Does that mean that QM is only complicated math and has no explanation of the forces, or that the forces are too complex to explain?
 
  • #10
It means that classical ideas break down in the quantum world. This has been know since at least 1900 when Planck's law was published.

Thus your "intuition" of what should happen needs to be informed by the physical knowledge of what _does_ happen. For example, when you ionize hydrogen gas the electrons don't fall into the nucleus; you get a hydrogen atom back, and these combine to form hydrogen molecules.

It _is_ possible to drive an electron into a proton with the electron then scattering from the "partons" which make up the proton (now known as quarks), or to even break up the proton. But these require very high energies.
 
  • #11
BTW, QM is usually solved using energy, and not forces. The forces are converted to potential energy which then appears in the Shroedinger equation.

The same can be done for mechanical problems; these techniques are studied in a course on analytical mechanics where you will learn about Lagrangians and Hamiltonians. The ideas are a few hundred years old now:
http://en.wikipedia.org/wiki/History_of_classical_mechanics

OTOH quantum physics starts about 1900, and quantum mechanics starts in 1924/5:
http://en.wikipedia.org/wiki/History_of_quantum_mechanics
 
  • #12
UltrafastPED said:
BTW, QM is usually solved using energy, and not forces. ]
Pardon my ignorance, but it's QM [or whatever theory] that should solve problems i.e. to explain reality.

In this instance the problem is why an opposite charge is not attracted in a straight line. Classical Physics has no solution.
If QM has an explanation it doesn't matter if you use energy instead of forces, its process should be explainable in a clear way that makes sense. There must be some energy-force that bends its path, anyway.
 
  • #14
I am sorry I'm thick, but I do not see the point.
You can call it reality, or events, or phenomena or random whatever, but you are describing, explaing something-real-imaginary-random-allucination,... else you sut up shop.
QM considers the phenomenon , the issue at hand? Gives a decription-explanation whatever? what is it ?
Thanks for your time, ultrafast!
 
  • #15
I don't think that I can provide an "explanation" which will satisfy you.

Solving for the hydrogen atom is difficult enough; you will spend several lectures on this in an undergraduate course, or a happy weekend solving it for yourself in a more advanced course:
see http://hyperphysics.phy-astr.gsu.edu/hbase/quantum/hydsch.html

But the problem that you have posed is more difficult. Many problems can be stated, but are difficult to carry out mathematically.

Your original question was "Can you explain why it's so and what exactly happen in reality?" I told you what would happen - what the final possible states of the system are. You also asked for the potential energy (which you can easily calculate for yourself based on the charges on the two particles, and their initial separation).

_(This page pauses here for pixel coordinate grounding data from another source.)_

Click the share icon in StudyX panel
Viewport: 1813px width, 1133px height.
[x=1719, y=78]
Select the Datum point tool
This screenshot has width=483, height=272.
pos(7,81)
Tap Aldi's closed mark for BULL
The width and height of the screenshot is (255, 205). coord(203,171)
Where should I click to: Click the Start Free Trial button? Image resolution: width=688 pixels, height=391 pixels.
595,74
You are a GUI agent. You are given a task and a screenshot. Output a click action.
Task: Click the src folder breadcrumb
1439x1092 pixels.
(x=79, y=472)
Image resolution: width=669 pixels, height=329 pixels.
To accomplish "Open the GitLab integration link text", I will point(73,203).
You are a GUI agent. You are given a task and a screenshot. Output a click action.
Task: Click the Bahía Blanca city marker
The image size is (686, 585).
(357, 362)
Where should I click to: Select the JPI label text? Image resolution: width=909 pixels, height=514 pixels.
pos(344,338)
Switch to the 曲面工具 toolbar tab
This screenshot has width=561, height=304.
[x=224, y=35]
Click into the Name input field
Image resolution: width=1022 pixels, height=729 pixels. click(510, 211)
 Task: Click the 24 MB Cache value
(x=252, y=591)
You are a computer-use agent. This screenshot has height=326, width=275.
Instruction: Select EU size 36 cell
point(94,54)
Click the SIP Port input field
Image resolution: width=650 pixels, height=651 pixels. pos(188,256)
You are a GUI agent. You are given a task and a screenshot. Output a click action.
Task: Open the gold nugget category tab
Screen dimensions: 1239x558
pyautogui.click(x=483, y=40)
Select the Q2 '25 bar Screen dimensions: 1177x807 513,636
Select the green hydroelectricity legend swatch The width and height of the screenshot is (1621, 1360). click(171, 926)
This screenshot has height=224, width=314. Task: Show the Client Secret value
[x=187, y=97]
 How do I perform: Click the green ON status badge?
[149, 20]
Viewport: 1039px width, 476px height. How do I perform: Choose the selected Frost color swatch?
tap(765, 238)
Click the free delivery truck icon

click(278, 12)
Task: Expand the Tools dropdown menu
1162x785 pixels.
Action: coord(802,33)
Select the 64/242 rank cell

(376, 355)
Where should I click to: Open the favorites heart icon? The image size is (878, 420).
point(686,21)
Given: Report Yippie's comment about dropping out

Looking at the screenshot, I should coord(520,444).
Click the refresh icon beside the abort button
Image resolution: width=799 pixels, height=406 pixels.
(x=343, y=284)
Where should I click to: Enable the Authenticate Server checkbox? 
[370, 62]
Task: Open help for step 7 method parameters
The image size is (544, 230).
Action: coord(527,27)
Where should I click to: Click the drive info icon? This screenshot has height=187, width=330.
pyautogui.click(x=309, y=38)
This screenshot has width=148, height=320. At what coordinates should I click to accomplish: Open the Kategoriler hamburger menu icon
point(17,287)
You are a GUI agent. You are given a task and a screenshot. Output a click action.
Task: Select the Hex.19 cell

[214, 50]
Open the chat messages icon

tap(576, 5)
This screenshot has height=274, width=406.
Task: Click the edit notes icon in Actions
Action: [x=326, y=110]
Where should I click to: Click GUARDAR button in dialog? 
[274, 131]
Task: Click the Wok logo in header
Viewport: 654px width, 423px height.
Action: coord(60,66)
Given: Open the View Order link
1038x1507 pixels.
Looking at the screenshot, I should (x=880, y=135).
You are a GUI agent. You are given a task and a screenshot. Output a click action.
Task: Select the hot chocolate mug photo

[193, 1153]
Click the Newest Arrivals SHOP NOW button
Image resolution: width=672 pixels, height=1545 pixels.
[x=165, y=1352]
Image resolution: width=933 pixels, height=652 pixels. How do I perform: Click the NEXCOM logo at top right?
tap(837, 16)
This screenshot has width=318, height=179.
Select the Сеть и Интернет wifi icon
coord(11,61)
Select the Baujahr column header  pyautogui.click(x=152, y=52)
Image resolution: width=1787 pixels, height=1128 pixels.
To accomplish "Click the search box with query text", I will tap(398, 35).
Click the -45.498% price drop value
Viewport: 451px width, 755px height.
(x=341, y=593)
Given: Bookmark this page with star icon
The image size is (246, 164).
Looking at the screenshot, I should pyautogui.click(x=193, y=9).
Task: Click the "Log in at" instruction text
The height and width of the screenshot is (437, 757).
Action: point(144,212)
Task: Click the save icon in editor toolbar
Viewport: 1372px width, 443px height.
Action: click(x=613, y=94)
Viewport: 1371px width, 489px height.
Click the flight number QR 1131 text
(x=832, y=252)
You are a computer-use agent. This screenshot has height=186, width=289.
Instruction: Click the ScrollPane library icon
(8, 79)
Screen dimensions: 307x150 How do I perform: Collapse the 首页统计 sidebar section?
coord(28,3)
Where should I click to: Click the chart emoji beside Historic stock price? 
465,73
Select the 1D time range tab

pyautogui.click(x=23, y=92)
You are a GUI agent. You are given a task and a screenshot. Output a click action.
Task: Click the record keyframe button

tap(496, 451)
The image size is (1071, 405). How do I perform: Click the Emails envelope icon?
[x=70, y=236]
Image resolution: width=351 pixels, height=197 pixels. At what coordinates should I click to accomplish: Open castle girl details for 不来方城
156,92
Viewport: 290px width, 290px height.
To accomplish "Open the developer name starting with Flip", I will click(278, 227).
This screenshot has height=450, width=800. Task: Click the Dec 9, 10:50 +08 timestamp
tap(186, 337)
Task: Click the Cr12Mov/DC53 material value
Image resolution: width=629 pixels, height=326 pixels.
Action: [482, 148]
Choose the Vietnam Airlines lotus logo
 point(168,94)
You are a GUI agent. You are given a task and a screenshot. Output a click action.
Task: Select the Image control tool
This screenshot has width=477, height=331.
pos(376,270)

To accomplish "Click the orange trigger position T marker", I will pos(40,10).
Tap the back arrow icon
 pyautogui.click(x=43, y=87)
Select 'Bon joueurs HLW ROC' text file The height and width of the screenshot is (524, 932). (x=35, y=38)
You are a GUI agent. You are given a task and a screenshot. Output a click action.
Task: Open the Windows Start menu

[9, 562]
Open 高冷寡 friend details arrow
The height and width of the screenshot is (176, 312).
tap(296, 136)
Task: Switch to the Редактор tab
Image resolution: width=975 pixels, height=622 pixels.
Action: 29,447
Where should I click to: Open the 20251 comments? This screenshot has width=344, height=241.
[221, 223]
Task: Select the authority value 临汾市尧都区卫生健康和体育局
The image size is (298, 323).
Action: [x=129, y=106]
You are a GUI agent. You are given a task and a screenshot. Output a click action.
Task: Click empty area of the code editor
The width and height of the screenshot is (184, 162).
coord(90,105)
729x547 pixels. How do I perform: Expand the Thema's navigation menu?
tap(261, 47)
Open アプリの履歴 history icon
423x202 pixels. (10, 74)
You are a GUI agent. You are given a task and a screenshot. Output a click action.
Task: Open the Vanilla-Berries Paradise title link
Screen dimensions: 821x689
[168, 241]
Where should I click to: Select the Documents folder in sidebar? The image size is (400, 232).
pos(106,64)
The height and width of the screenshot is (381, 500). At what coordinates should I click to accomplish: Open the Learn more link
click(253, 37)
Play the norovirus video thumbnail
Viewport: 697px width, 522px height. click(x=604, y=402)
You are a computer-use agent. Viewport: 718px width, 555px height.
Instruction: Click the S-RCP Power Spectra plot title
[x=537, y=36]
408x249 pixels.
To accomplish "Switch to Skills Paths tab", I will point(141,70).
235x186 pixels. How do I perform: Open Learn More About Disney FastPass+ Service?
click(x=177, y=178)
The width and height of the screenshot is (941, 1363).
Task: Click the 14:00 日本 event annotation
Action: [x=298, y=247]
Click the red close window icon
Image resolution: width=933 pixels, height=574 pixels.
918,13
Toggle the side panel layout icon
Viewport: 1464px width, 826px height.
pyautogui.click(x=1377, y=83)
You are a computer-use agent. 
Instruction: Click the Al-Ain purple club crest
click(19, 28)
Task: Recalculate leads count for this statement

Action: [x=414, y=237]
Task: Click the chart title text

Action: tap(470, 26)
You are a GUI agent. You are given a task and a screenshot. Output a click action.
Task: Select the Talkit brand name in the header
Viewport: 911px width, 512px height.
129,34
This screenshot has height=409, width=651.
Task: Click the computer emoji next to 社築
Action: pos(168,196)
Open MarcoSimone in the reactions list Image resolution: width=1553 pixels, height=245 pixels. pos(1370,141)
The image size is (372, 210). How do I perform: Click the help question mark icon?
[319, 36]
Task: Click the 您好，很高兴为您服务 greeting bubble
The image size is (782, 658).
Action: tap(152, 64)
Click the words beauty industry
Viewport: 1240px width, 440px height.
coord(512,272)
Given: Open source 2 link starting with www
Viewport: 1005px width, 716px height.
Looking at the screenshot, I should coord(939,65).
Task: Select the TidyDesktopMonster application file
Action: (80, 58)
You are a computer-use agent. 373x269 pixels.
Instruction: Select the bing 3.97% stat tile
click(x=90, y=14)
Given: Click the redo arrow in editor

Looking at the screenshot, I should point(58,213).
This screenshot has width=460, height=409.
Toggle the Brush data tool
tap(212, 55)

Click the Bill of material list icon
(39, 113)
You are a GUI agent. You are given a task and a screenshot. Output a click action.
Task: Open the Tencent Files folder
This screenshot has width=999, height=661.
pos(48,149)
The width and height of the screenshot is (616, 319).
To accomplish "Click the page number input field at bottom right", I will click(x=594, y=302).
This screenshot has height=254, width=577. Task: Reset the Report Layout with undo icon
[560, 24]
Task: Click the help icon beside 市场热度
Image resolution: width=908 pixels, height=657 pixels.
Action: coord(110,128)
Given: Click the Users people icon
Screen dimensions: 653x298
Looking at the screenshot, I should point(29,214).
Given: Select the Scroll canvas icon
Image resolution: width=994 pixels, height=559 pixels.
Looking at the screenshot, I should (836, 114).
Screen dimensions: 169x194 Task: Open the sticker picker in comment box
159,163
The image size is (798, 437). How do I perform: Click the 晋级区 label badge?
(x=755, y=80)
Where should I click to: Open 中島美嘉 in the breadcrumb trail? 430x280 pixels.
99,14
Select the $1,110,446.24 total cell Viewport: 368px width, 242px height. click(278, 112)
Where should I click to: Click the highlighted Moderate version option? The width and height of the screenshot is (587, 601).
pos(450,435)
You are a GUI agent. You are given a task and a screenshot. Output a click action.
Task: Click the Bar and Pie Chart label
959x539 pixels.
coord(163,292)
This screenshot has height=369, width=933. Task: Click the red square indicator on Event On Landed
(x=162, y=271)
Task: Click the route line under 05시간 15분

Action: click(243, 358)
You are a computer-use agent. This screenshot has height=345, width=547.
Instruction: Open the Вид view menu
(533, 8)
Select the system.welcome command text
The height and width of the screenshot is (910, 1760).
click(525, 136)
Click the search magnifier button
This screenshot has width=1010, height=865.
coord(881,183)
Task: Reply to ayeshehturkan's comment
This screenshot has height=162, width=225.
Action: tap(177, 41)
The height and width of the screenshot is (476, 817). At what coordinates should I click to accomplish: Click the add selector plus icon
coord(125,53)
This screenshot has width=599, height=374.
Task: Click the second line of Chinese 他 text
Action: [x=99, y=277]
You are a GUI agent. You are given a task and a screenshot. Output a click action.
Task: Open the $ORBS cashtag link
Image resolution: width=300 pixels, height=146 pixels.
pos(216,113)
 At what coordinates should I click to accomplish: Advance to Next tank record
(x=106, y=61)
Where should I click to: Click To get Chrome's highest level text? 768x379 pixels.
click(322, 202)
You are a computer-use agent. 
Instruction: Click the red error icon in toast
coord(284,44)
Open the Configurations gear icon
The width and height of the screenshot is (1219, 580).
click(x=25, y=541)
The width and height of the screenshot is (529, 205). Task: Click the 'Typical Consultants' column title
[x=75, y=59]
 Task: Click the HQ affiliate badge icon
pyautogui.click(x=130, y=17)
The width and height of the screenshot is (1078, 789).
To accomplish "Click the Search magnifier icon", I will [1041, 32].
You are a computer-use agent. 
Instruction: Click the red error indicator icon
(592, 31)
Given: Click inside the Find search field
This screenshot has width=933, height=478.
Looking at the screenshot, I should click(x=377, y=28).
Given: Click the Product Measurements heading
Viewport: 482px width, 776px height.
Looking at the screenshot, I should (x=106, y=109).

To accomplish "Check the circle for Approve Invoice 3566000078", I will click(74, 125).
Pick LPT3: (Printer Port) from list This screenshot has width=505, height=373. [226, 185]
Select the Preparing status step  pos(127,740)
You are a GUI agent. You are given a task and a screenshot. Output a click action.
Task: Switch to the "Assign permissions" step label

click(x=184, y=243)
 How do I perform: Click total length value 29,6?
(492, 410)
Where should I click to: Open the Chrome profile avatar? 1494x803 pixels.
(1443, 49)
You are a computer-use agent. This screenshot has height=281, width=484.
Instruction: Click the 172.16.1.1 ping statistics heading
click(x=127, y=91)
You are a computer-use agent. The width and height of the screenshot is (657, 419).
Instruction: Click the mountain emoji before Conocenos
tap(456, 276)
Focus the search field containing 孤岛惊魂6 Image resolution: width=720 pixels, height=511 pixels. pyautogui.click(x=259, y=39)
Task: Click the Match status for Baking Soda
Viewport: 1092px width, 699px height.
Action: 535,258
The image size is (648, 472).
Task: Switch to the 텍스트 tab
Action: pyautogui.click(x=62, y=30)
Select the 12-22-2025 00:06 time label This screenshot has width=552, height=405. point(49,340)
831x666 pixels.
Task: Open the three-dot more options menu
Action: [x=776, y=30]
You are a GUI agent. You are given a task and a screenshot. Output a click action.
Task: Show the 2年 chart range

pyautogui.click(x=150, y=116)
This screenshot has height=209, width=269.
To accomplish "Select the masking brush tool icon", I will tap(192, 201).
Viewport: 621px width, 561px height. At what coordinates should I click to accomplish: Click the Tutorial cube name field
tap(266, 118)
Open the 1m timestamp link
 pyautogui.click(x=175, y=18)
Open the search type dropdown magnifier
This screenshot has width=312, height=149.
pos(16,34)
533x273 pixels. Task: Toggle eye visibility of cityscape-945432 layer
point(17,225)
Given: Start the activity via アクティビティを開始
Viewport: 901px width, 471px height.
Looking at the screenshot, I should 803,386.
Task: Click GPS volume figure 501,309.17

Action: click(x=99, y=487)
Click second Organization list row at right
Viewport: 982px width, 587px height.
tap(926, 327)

If you have the potential energy you can estimate the final speeds from PE = sum of their kinetic energies. This requires that you calculate the momenta for each particle: by Newton's third law of motion you expect the momenta to be equal but opposite (for classical objects), so their magnitudes are m_e x V_e = m_p x V_p, and the sum of the kinetic energies at the "collision" is equal to the total potential energy: so two equations with two unknown velocities.

So go ahead and carry out the classical calculations!

But they won't tell you what "actually happens".
 
  • #16
UltrafastPED said:
But they won't tell you what "actually happens".
Thanks for your efforts, but by that I did not mean anything detailed, just to know the actual path of the particles and the forces(or energies as you call it) that cause that path. And all that before it becomes an H-atom.
As simple as That.

I must conclude that QM has not yet found an explanation for that, and nobody really knows how it works.
 
  • #17
bobie said:
I must conclude that QM has not yet found an explanation for that, and nobody really knows how it works.

And you arrive at this conclusion based on what? A careful study of QM, or simply reading stuff on the web? And you trust that kind of "knowledge"? You know LESS about how QM works that many of the people who responded to you in this thread!

This is now veering on philosophy and personal tastes. If you wish to learn about QM, then please do so. However, if you think that you know more about such subject matter as to make your own conclusion based on superficial knowledge, then this thread will end very soon.

Zz.
 
  • #18
bobie said:
I must conclude that QM has not yet found an explanation for that, and nobody really knows how it works.
That is called "jumping to a conclusion". It is a pretty big jump to a pretty bad conclusion.
 
  • #19
bobie said:
Thanks for your efforts, but by that I did not mean anything detailed, just to know the actual path of the particles and the forces(or energies as you call it) that cause that path. And all that before it becomes an H-atom.
As simple as That.

I must conclude that QM has not yet found an explanation for that, and nobody really knows how it works.
There is no single, classical "path" the electron follows, in the same way as there is no single position where the electron "is".
You can describe electron and proton with wave-functions, and calculate the evolution of those wave-functions. It is complicated, but it is possible. The result will keep its symmetry all the time, and you end up with radiation and a hydrogen atom, probably in a superposition of multiple states.
 
  • #20
bobie said:
I must conclude that QM has not yet found an explanation for that, and nobody really knows how it works.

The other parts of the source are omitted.